Your job is to reproduce all of the data exactly.

(Stored items)
== Segment start ==

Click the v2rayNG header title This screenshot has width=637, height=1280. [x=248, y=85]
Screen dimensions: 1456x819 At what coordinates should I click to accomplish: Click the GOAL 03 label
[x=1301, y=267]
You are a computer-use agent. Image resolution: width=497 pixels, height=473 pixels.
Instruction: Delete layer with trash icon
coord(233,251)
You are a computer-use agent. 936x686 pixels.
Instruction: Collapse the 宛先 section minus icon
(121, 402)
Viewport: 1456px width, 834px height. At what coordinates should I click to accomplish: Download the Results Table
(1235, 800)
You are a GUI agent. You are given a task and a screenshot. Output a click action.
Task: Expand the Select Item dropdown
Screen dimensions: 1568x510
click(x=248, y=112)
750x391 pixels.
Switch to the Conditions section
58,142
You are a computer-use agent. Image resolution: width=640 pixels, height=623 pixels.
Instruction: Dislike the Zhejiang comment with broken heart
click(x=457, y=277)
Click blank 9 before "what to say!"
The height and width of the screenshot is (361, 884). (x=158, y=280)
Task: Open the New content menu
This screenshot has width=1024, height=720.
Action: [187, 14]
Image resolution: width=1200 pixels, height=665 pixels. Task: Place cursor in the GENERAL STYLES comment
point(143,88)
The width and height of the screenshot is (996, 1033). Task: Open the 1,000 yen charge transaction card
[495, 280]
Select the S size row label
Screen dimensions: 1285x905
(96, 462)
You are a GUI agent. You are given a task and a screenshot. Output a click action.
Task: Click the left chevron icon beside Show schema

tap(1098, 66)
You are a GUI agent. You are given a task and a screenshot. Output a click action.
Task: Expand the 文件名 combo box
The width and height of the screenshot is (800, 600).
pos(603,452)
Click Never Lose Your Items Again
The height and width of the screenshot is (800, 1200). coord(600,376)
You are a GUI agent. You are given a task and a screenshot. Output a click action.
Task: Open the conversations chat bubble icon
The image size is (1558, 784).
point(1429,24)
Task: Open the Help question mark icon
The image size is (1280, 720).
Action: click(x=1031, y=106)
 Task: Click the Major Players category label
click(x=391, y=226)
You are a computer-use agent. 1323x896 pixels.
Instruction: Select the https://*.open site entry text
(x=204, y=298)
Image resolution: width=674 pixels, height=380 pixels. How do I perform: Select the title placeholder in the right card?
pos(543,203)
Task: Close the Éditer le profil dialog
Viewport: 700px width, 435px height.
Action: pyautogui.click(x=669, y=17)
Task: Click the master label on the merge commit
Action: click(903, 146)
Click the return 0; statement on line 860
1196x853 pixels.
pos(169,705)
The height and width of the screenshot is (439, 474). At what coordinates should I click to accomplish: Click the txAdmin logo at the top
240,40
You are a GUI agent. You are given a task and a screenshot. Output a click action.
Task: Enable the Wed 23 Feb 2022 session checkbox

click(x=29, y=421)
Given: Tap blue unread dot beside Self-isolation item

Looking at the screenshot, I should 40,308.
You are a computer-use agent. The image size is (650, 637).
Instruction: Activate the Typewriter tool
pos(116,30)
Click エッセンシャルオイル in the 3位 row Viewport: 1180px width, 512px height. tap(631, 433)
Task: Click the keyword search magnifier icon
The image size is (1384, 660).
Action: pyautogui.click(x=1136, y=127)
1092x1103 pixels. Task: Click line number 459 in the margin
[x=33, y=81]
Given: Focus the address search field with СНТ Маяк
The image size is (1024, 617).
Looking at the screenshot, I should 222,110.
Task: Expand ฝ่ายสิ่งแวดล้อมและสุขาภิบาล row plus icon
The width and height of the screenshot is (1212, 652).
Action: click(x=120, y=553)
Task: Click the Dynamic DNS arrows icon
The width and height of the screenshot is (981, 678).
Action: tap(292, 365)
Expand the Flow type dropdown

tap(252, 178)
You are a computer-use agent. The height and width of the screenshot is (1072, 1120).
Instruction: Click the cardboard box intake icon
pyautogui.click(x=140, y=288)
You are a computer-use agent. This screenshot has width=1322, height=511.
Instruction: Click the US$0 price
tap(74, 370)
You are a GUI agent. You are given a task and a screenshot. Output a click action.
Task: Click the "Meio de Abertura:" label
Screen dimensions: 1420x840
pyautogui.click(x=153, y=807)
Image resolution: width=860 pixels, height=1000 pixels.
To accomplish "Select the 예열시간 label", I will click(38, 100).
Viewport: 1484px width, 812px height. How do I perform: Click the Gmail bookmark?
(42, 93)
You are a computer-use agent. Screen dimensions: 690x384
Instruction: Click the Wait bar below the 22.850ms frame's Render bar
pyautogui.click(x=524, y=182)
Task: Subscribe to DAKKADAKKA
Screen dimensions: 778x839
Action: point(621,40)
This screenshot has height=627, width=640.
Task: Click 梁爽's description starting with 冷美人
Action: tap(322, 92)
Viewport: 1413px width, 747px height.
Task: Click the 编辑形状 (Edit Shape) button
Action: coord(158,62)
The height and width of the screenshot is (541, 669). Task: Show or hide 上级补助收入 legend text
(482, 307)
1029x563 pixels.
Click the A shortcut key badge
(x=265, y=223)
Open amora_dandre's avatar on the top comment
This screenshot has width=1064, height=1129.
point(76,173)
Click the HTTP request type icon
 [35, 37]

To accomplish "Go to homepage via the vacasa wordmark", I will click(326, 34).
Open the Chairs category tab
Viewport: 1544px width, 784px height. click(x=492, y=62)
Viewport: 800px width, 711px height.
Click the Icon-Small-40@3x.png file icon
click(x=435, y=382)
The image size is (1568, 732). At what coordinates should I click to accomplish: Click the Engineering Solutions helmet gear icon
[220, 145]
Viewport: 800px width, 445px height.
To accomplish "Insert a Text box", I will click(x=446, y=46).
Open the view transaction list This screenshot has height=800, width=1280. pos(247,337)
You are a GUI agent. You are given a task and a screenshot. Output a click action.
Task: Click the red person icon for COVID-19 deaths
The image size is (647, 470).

== Segment end ==

◆ **ANSWER TO THIS PROBLEM**
Click the v2rayNG header title This screenshot has width=637, height=1280. [x=248, y=85]
Screen dimensions: 1456x819 At what coordinates should I click to accomplish: Click the GOAL 03 label
[x=1301, y=267]
You are a computer-use agent. Image resolution: width=497 pixels, height=473 pixels.
Instruction: Delete layer with trash icon
coord(233,251)
You are a computer-use agent. 936x686 pixels.
Instruction: Collapse the 宛先 section minus icon
(121, 402)
Viewport: 1456px width, 834px height. At what coordinates should I click to accomplish: Download the Results Table
(1235, 800)
You are a GUI agent. You are given a task and a screenshot. Output a click action.
Task: Expand the Select Item dropdown
Screen dimensions: 1568x510
click(x=248, y=112)
750x391 pixels.
Switch to the Conditions section
58,142
You are a computer-use agent. Image resolution: width=640 pixels, height=623 pixels.
Instruction: Dislike the Zhejiang comment with broken heart
click(x=457, y=277)
Click blank 9 before "what to say!"
The height and width of the screenshot is (361, 884). (x=158, y=280)
Task: Open the New content menu
This screenshot has width=1024, height=720.
Action: [187, 14]
Image resolution: width=1200 pixels, height=665 pixels. Task: Place cursor in the GENERAL STYLES comment
point(143,88)
The width and height of the screenshot is (996, 1033). Task: Open the 1,000 yen charge transaction card
[495, 280]
Select the S size row label
Screen dimensions: 1285x905
(96, 462)
You are a GUI agent. You are given a task and a screenshot. Output a click action.
Task: Click the left chevron icon beside Show schema

tap(1098, 66)
You are a GUI agent. You are given a task and a screenshot. Output a click action.
Task: Expand the 文件名 combo box
The width and height of the screenshot is (800, 600).
pos(603,452)
Click Never Lose Your Items Again
The height and width of the screenshot is (800, 1200). coord(600,376)
You are a GUI agent. You are given a task and a screenshot. Output a click action.
Task: Open the conversations chat bubble icon
The image size is (1558, 784).
point(1429,24)
Task: Open the Help question mark icon
The image size is (1280, 720).
Action: click(x=1031, y=106)
 Task: Click the Major Players category label
click(x=391, y=226)
You are a computer-use agent. 1323x896 pixels.
Instruction: Select the https://*.open site entry text
(x=204, y=298)
Image resolution: width=674 pixels, height=380 pixels. How do I perform: Select the title placeholder in the right card?
pos(543,203)
Task: Close the Éditer le profil dialog
Viewport: 700px width, 435px height.
Action: pyautogui.click(x=669, y=17)
Task: Click the master label on the merge commit
Action: click(903, 146)
Click the return 0; statement on line 860
1196x853 pixels.
pos(169,705)
The height and width of the screenshot is (439, 474). At what coordinates should I click to accomplish: Click the txAdmin logo at the top
240,40
You are a GUI agent. You are given a task and a screenshot. Output a click action.
Task: Enable the Wed 23 Feb 2022 session checkbox

click(x=29, y=421)
Given: Tap blue unread dot beside Self-isolation item

Looking at the screenshot, I should 40,308.
You are a computer-use agent. The image size is (650, 637).
Instruction: Activate the Typewriter tool
pos(116,30)
Click エッセンシャルオイル in the 3位 row Viewport: 1180px width, 512px height. tap(631, 433)
Task: Click the keyword search magnifier icon
The image size is (1384, 660).
Action: pyautogui.click(x=1136, y=127)
1092x1103 pixels. Task: Click line number 459 in the margin
[x=33, y=81]
Given: Focus the address search field with СНТ Маяк
The image size is (1024, 617).
Looking at the screenshot, I should 222,110.
Task: Expand ฝ่ายสิ่งแวดล้อมและสุขาภิบาล row plus icon
The width and height of the screenshot is (1212, 652).
Action: click(x=120, y=553)
Task: Click the Dynamic DNS arrows icon
The width and height of the screenshot is (981, 678).
Action: tap(292, 365)
Expand the Flow type dropdown

tap(252, 178)
You are a computer-use agent. The height and width of the screenshot is (1072, 1120).
Instruction: Click the cardboard box intake icon
pyautogui.click(x=140, y=288)
You are a computer-use agent. This screenshot has width=1322, height=511.
Instruction: Click the US$0 price
tap(74, 370)
You are a GUI agent. You are given a task and a screenshot. Output a click action.
Task: Click the "Meio de Abertura:" label
Screen dimensions: 1420x840
pyautogui.click(x=153, y=807)
Image resolution: width=860 pixels, height=1000 pixels.
To accomplish "Select the 예열시간 label", I will click(38, 100).
Viewport: 1484px width, 812px height. How do I perform: Click the Gmail bookmark?
(42, 93)
You are a computer-use agent. Screen dimensions: 690x384
Instruction: Click the Wait bar below the 22.850ms frame's Render bar
pyautogui.click(x=524, y=182)
Task: Subscribe to DAKKADAKKA
Screen dimensions: 778x839
Action: point(621,40)
This screenshot has height=627, width=640.
Task: Click 梁爽's description starting with 冷美人
Action: tap(322, 92)
Viewport: 1413px width, 747px height.
Task: Click the 编辑形状 (Edit Shape) button
Action: coord(158,62)
The height and width of the screenshot is (541, 669). Task: Show or hide 上级补助收入 legend text
(482, 307)
1029x563 pixels.
Click the A shortcut key badge
(x=265, y=223)
Open amora_dandre's avatar on the top comment
This screenshot has width=1064, height=1129.
point(76,173)
Click the HTTP request type icon
 [35, 37]

To accomplish "Go to homepage via the vacasa wordmark", I will click(326, 34).
Open the Chairs category tab
Viewport: 1544px width, 784px height. click(x=492, y=62)
Viewport: 800px width, 711px height.
Click the Icon-Small-40@3x.png file icon
click(x=435, y=382)
The image size is (1568, 732). At what coordinates should I click to accomplish: Click the Engineering Solutions helmet gear icon
[220, 145]
Viewport: 800px width, 445px height.
To accomplish "Insert a Text box", I will click(x=446, y=46).
Open the view transaction list This screenshot has height=800, width=1280. pos(247,337)
You are a GUI agent. You are given a task and a screenshot. Output a click action.
Task: Click the red person icon for COVID-19 deaths
The image size is (647, 470).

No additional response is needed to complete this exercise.